Collected data entries
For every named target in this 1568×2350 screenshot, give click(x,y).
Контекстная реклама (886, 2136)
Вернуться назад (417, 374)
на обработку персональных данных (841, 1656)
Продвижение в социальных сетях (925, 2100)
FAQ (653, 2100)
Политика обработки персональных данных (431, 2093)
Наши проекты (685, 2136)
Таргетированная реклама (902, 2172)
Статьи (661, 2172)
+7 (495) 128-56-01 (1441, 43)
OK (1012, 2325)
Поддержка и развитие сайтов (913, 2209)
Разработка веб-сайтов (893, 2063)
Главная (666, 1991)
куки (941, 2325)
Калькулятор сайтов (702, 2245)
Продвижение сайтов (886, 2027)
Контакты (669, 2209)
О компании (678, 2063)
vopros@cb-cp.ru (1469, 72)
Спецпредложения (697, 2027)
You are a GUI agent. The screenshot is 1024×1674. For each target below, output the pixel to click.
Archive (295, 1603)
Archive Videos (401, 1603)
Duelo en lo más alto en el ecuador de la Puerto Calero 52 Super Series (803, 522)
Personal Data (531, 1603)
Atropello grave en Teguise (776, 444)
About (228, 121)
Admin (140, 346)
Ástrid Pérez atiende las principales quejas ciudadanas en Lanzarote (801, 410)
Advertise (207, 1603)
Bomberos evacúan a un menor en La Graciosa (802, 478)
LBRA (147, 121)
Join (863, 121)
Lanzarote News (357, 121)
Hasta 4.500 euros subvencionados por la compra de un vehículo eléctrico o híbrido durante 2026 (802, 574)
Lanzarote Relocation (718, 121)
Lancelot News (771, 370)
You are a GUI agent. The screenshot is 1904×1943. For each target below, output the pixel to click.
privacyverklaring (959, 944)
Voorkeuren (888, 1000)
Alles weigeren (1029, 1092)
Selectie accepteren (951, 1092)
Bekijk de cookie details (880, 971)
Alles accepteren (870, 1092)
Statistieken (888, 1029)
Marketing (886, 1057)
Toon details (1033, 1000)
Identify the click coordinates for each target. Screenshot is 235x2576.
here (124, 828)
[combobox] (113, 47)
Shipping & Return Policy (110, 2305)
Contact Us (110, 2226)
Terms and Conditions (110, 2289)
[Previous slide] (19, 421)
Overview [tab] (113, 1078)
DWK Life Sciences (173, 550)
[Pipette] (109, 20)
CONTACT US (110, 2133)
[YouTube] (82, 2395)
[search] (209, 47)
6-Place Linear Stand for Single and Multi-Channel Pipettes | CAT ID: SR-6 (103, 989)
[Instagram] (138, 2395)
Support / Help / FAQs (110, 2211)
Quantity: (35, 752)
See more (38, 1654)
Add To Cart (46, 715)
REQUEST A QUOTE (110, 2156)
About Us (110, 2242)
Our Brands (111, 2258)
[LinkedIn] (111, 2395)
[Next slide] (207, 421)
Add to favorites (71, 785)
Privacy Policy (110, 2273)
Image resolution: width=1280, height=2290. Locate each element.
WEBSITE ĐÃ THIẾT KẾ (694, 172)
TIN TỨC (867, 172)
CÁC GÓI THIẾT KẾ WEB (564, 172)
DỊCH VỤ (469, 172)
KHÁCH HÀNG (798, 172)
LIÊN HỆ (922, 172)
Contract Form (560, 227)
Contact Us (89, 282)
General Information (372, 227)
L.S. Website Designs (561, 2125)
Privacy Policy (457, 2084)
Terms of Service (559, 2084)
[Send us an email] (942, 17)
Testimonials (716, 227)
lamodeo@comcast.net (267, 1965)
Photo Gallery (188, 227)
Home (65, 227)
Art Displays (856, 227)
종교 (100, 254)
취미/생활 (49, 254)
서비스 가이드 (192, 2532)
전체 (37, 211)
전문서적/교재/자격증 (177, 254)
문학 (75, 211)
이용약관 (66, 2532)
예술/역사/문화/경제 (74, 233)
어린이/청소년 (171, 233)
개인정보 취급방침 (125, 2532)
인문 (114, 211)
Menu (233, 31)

• [Task objective] Lines with "each": state how many there are in the records, and nothing more.

• [Exercise response] 4